Quels que soient leurs avis sur la question, toutes les femmes s'accordent à dire que la maternité est une expérience bouleversante, qui induit un profond changement. Certes, les transformations physiques et émotionnelles que la grossesse provoque sont des plus évidentes. Mais les bouleversements causés par la maternité sont bien plus profonds qu'un simple ventre arrondi, des envies étranges dues à un cocktail d'hormones bien chargé et un rythme de vie perturbé. Et une étude espagnole vient de le démontrer, en éclairant le lien biologique et affectif qui se crée entre la mère et son enfant: la grossesse transforme sur le long terme le cerveau d'une femme et remodèle sa structure mentale.

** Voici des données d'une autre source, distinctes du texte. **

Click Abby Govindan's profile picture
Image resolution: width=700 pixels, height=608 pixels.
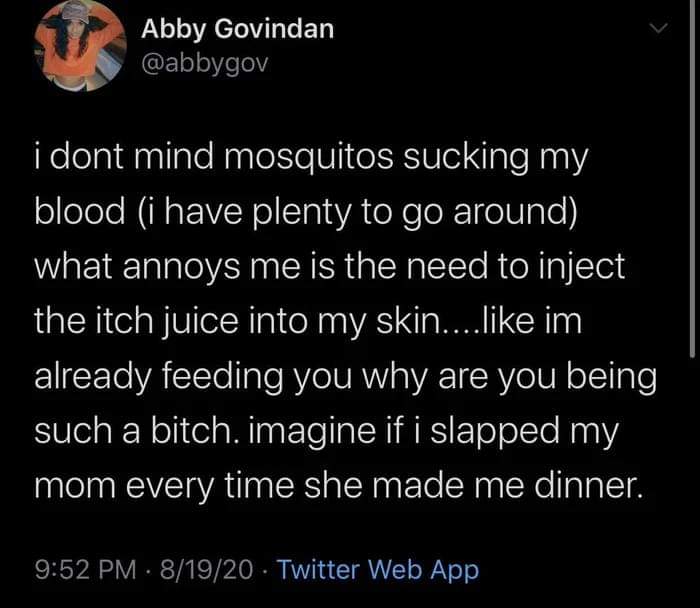click(79, 47)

Un pavé dans la mare. Voilà l'effet qu'a provoqué la publication de l'étude Pregnancy leads to long-lasting changes in human brain structure (La grossesse provoque des changements à long terme sur la structure du cerveau humain), qui vient de paraître dans la revue Nature. Menée par des chercheurs espagnols et danois sous la direction d'Elseline Hoekzema et d'Erika Barba-Müller, de l'unité de recherches en neurosciences de l'université autonome de Barcelone, cette étude révèle que la grossesse entraîne une transformation bien plus profonde que ce que l'on pensait, puisqu'elle affecte également le coeur de la pensée humaine.
Pour arriver à ce résultat, les chercheurs ont suivi pendant cinq ans 25 femmes d'une trentaine d'années et qui voulaient devenir mères pour la première fois, en scannant plusieurs fois leurs cerveaux avant, pendant et après la grossesse. Ils ont également scanné durant le même laps de temps 20 femmes dites "témoins", qui n'étaient pas enceintes.
Or, comme l'explique le New York Times, ils se sont aperçus que pendant la grossesse, la structure mentale du cerveau des femmes changeait : les femmes enceintes montraient une diminution de la matière grise dans la partie du cerveau liée à la cognition sociale, tandis que le volume de leur hippocampe, lié à la cognition émotionnelle, augmentait. Les modifications étaient telles que les chercheurs pouvaient deviner simplement en regardant les scanners cérébraux si la femme était enceinte ou non !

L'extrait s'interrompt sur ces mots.